▸ **THE REQUEST**: Repeat the entries below word for word, from the very first line down to the line that contains "Action: [x=653, y=482]", and include that line.
== PROVIDED RECORDS ==
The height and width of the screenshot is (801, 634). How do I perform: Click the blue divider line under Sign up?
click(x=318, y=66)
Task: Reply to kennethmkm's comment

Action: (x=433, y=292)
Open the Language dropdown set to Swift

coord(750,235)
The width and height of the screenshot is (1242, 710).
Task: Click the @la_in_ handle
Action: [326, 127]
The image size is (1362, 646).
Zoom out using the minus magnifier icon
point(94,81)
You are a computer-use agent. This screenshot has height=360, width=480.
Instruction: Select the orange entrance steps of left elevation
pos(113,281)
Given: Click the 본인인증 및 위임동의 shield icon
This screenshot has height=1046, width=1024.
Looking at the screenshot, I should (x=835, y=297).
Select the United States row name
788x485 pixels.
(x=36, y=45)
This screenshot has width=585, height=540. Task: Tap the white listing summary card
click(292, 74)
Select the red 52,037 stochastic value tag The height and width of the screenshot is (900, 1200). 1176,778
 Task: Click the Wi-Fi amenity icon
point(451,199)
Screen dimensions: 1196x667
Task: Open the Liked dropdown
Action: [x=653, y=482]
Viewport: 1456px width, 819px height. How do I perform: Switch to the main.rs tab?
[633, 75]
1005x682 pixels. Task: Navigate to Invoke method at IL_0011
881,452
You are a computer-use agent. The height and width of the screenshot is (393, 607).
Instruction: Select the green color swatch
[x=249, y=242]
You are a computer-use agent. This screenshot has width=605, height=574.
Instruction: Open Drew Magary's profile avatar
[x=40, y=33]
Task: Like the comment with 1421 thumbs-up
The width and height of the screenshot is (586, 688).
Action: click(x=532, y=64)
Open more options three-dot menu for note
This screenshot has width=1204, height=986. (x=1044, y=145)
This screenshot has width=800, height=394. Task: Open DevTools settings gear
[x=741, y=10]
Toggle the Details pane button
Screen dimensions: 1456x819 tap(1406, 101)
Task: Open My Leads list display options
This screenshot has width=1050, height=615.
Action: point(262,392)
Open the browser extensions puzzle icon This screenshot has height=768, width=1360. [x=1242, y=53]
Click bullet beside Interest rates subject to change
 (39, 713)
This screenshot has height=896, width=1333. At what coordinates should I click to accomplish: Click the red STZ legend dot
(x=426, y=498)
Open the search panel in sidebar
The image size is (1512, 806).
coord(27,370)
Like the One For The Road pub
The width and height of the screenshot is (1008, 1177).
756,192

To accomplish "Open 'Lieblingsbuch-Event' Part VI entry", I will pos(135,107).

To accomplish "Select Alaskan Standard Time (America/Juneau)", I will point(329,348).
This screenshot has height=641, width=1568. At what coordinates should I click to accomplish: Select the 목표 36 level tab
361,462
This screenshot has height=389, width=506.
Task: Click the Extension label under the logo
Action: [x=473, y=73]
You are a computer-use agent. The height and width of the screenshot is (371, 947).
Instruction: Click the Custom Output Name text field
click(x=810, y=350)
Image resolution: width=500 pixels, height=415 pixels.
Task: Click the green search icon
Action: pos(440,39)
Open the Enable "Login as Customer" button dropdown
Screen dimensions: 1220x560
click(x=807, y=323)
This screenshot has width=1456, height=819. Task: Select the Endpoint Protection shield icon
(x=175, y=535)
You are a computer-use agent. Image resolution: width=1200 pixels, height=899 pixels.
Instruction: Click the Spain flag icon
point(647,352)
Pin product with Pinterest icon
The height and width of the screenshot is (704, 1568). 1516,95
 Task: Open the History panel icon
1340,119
===
▸ **REPLY**:
The height and width of the screenshot is (801, 634). How do I perform: Click the blue divider line under Sign up?
click(x=318, y=66)
Task: Reply to kennethmkm's comment

Action: (x=433, y=292)
Open the Language dropdown set to Swift

coord(750,235)
The width and height of the screenshot is (1242, 710).
Task: Click the @la_in_ handle
Action: [326, 127]
The image size is (1362, 646).
Zoom out using the minus magnifier icon
point(94,81)
You are a computer-use agent. This screenshot has height=360, width=480.
Instruction: Select the orange entrance steps of left elevation
pos(113,281)
Given: Click the 본인인증 및 위임동의 shield icon
This screenshot has height=1046, width=1024.
Looking at the screenshot, I should (x=835, y=297).
Select the United States row name
788x485 pixels.
(x=36, y=45)
This screenshot has width=585, height=540. Task: Tap the white listing summary card
click(292, 74)
Select the red 52,037 stochastic value tag The height and width of the screenshot is (900, 1200). 1176,778
 Task: Click the Wi-Fi amenity icon
point(451,199)
Screen dimensions: 1196x667
Task: Open the Liked dropdown
Action: [x=653, y=482]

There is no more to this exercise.